> **Written task**
Reproduce, word for word, the items from the line containing "Task: Click the orange" through the end of the items, including both ends, and leave out the pictures.

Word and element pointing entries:
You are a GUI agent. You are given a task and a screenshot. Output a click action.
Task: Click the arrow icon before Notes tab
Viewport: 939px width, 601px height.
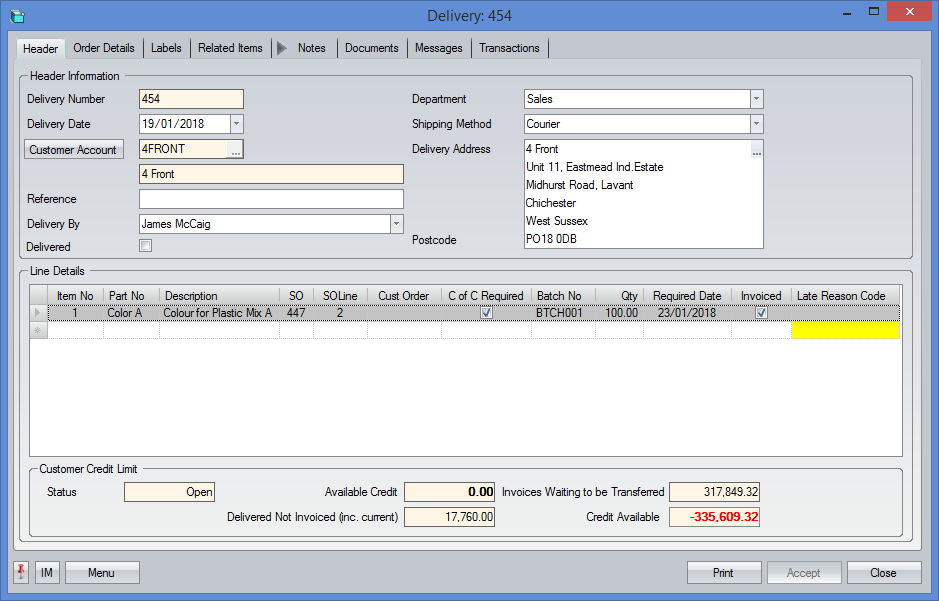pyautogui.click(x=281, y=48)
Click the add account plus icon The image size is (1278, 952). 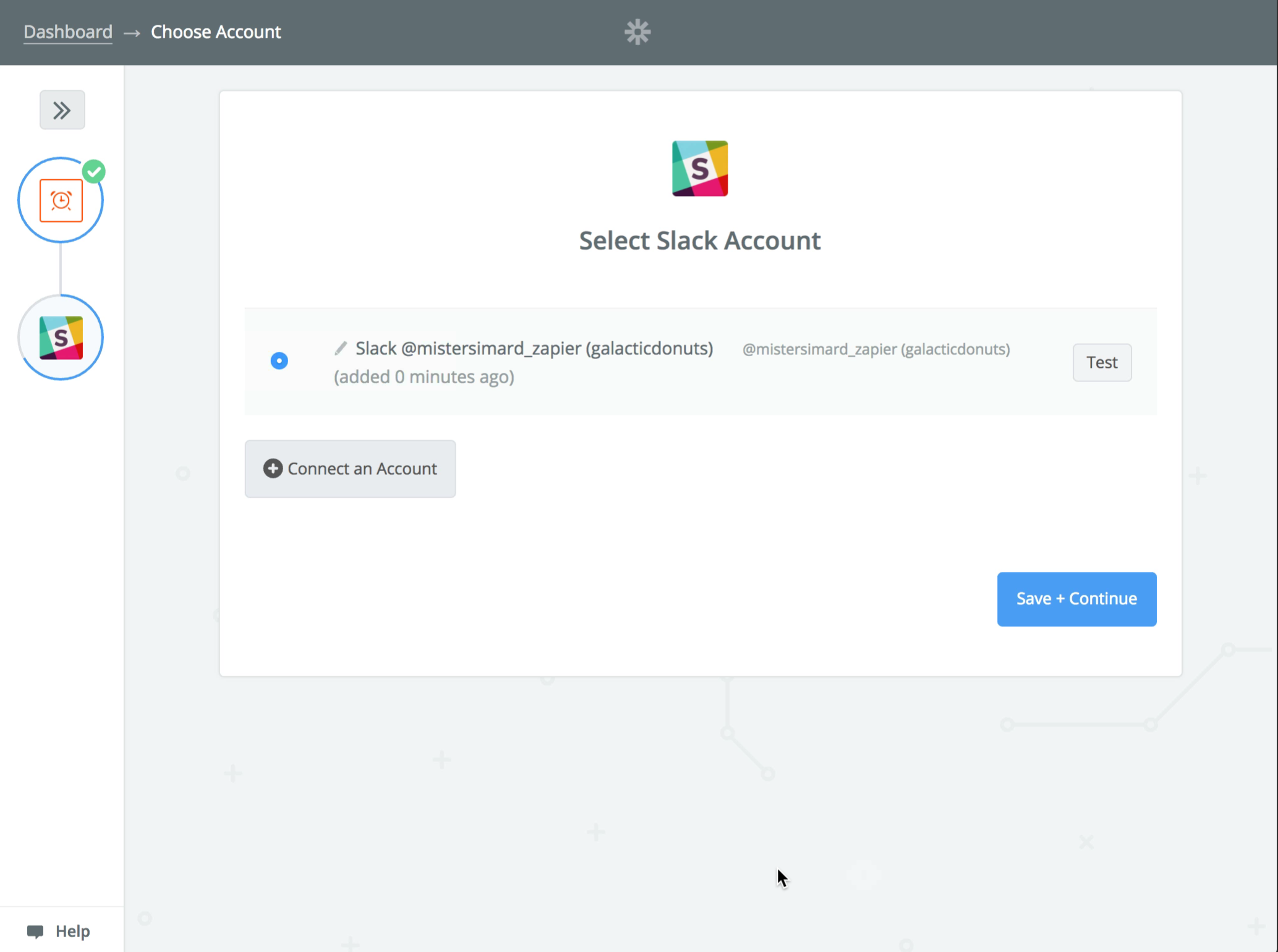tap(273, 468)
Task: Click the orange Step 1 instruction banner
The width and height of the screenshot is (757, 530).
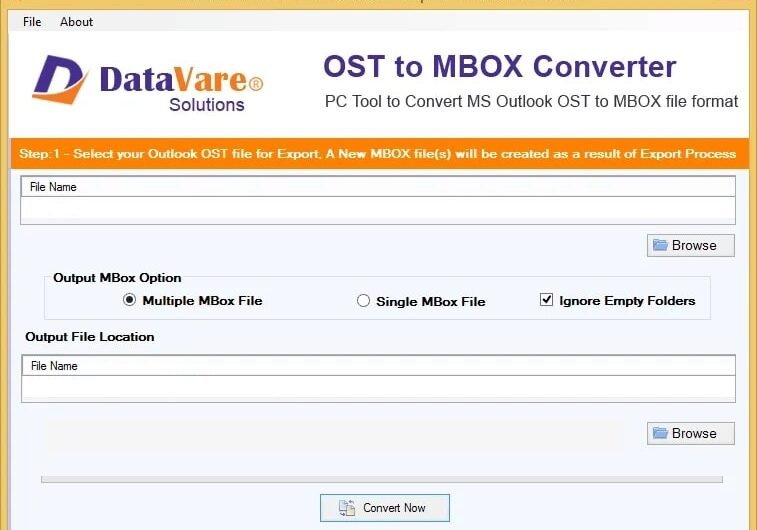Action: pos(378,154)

> **The answer**
Task: Click the orange Step 1 instruction banner
The width and height of the screenshot is (757, 530).
Action: pos(378,154)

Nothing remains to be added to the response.